*Required work*. The listing below should be written out exactly; please include all of it.

------------------------------------

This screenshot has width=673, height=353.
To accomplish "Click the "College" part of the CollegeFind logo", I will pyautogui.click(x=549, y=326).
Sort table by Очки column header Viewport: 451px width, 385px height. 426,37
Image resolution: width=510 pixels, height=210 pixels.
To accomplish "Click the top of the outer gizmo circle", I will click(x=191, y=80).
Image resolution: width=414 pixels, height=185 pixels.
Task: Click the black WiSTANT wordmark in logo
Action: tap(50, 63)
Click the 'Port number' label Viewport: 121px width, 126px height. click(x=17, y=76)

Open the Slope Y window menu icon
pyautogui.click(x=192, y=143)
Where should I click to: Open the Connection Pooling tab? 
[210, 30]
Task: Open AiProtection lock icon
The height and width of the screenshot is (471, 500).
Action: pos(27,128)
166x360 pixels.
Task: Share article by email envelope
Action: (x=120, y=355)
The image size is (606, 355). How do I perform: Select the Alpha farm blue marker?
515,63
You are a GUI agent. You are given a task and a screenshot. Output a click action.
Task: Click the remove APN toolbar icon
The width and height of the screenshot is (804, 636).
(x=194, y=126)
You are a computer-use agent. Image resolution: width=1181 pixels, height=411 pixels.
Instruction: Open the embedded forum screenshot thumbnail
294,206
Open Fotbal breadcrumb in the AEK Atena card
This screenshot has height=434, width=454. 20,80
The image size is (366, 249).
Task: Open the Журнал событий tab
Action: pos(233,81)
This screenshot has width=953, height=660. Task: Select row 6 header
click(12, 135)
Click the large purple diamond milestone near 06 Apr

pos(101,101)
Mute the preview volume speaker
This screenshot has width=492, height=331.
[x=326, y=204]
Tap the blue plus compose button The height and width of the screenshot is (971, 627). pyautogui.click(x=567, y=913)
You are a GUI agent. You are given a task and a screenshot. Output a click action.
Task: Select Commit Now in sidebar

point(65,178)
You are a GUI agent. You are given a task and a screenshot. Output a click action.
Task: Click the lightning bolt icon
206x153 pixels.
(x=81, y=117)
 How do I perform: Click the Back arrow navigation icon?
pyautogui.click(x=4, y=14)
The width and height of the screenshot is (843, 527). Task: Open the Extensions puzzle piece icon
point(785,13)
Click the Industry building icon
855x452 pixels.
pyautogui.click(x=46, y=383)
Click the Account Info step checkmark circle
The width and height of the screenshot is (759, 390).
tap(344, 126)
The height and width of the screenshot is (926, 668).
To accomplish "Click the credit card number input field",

------------------------------------

*Task answer*.
This screenshot has width=673, height=353.
To accomplish "Click the "College" part of the CollegeFind logo", I will pyautogui.click(x=549, y=326).
Sort table by Очки column header Viewport: 451px width, 385px height. 426,37
Image resolution: width=510 pixels, height=210 pixels.
To accomplish "Click the top of the outer gizmo circle", I will click(x=191, y=80).
Image resolution: width=414 pixels, height=185 pixels.
Task: Click the black WiSTANT wordmark in logo
Action: tap(50, 63)
Click the 'Port number' label Viewport: 121px width, 126px height. click(x=17, y=76)

Open the Slope Y window menu icon
pyautogui.click(x=192, y=143)
Where should I click to: Open the Connection Pooling tab? 
[210, 30]
Task: Open AiProtection lock icon
The height and width of the screenshot is (471, 500).
Action: pos(27,128)
166x360 pixels.
Task: Share article by email envelope
Action: (x=120, y=355)
The image size is (606, 355). How do I perform: Select the Alpha farm blue marker?
515,63
You are a GUI agent. You are given a task and a screenshot. Output a click action.
Task: Click the remove APN toolbar icon
The width and height of the screenshot is (804, 636).
(x=194, y=126)
You are a computer-use agent. Image resolution: width=1181 pixels, height=411 pixels.
Instruction: Open the embedded forum screenshot thumbnail
294,206
Open Fotbal breadcrumb in the AEK Atena card
This screenshot has height=434, width=454. 20,80
The image size is (366, 249).
Task: Open the Журнал событий tab
Action: pos(233,81)
This screenshot has width=953, height=660. Task: Select row 6 header
click(12, 135)
Click the large purple diamond milestone near 06 Apr

pos(101,101)
Mute the preview volume speaker
This screenshot has width=492, height=331.
[x=326, y=204]
Tap the blue plus compose button The height and width of the screenshot is (971, 627). pyautogui.click(x=567, y=913)
You are a GUI agent. You are given a task and a screenshot. Output a click action.
Task: Select Commit Now in sidebar

point(65,178)
You are a GUI agent. You are given a task and a screenshot. Output a click action.
Task: Click the lightning bolt icon
206x153 pixels.
(x=81, y=117)
 How do I perform: Click the Back arrow navigation icon?
pyautogui.click(x=4, y=14)
The width and height of the screenshot is (843, 527). Task: Open the Extensions puzzle piece icon
point(785,13)
Click the Industry building icon
855x452 pixels.
pyautogui.click(x=46, y=383)
Click the Account Info step checkmark circle
The width and height of the screenshot is (759, 390).
tap(344, 126)
The height and width of the screenshot is (926, 668).
To accomplish "Click the credit card number input field",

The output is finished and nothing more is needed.